It’s so much more than taking the payment.

Way back in the deep, dark history of financial payments (say 7 years ago) it was a straightforward world where financial institutions enabled payments for merchants and customers. Business was simple, effective and profitable.

As a financial institution (FI) you established an account with a customer, merchant or individual, checked their credit worthiness, and then enabled them to take and make payments of a debit or credit variety. Aside from offering some basic reporting you didn’t really have to worry about how the merchant ran their business, what technology the customer wanted to use, what story the transactional data told, or whether the data formats were compatible with third party API’s. You just told them what you had available and they took it. Good times.

That’s no longer the case for a modern payments business, be you large institutional bank or small third party processor. These days the core is still about taking a payment but the offer should be about a lot more. These days you need to be innovative in the way you mine and deliver transaction data. You need to allow that data to deliver customer loyalty, coupons and promotions. You need to interact with social networks. You need to ensure the way your payments business works actually makes the customers life easier. You need to offer great technology and the ability to interface to other great technologies.

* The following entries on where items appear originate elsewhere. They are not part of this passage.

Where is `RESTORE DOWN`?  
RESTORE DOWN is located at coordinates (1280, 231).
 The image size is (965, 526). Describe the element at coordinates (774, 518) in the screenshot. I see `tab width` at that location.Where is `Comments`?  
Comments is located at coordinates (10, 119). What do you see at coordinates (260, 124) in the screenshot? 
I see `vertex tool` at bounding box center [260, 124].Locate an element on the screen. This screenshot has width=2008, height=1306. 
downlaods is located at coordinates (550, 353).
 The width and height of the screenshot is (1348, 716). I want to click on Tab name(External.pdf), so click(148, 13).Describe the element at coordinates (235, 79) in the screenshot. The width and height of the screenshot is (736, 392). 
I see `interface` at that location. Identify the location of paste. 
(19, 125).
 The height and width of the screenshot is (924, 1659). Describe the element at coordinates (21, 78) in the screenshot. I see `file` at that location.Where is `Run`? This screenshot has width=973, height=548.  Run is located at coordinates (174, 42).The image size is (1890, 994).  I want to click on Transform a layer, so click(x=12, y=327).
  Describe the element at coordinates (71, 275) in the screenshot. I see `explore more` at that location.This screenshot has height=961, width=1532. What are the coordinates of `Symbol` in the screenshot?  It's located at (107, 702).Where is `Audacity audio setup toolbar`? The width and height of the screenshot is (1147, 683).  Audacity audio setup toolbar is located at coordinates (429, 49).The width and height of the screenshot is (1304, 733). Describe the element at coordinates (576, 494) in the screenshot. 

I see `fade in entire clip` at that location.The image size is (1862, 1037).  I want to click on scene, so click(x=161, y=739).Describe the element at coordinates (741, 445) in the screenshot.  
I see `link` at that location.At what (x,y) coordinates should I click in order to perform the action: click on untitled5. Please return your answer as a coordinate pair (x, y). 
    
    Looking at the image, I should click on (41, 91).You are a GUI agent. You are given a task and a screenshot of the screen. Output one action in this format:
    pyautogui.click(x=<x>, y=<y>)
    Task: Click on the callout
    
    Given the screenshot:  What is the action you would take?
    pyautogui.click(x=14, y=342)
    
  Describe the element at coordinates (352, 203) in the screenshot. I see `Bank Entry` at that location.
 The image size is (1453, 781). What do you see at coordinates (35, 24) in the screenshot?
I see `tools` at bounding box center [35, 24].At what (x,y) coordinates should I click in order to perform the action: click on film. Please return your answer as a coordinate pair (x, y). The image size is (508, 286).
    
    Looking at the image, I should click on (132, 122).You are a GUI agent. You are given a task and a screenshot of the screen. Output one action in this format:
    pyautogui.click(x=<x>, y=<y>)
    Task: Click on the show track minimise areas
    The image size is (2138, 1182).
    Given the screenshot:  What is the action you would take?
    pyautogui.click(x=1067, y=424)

The world of payments is no longer about the FI as the only piece of the payments world. Great technology has enabled the focus to shift to the customer as the central component, where the FI now has to ask questions like, “How would you like to access your payments? What technology works for you and your customer experience? What story can I tell you from your transaction data? What will make it easier for you to do payments with me, rather than my competitors? How can I help you drive customer loyalty? How can I make your life easier?

Both upstream and downstream of the actual process of taking a payment there are emerging innovative technology companies like Square, Simple, Dwolla and Mint. These new style payment companies are concentrating on creating unique value for customers around the payments process, and thereby putting themselves in the driving seat of the customer relationship. In these businesses FI’s still underpin the payments process but all of a sudden they no longer control the all important customer relationship.

The danger for any FI in losing the customer relationship is that the customer becomes “sticky” to the technology, rather than the payment piece. This gives potential control of who processes the payment to the technology company, and takes it away from the FI. If the technology company decides to change its payment processor it has enough customer attachment to take the customers with it.

If you’re in a payments business today you should be spending time looking at how the technology that surrounds your core payments platform adds value to your customer. If “peripheral” technologies like your user interface, CRM, web and mobile tools, social network connectivity, and API’s aren’t offering great value for your customer then you need to be looking over your shoulder. Someone else could be offering your customers great technology right now to make taking and managing payments easier, and that could shift the control of your customer to them.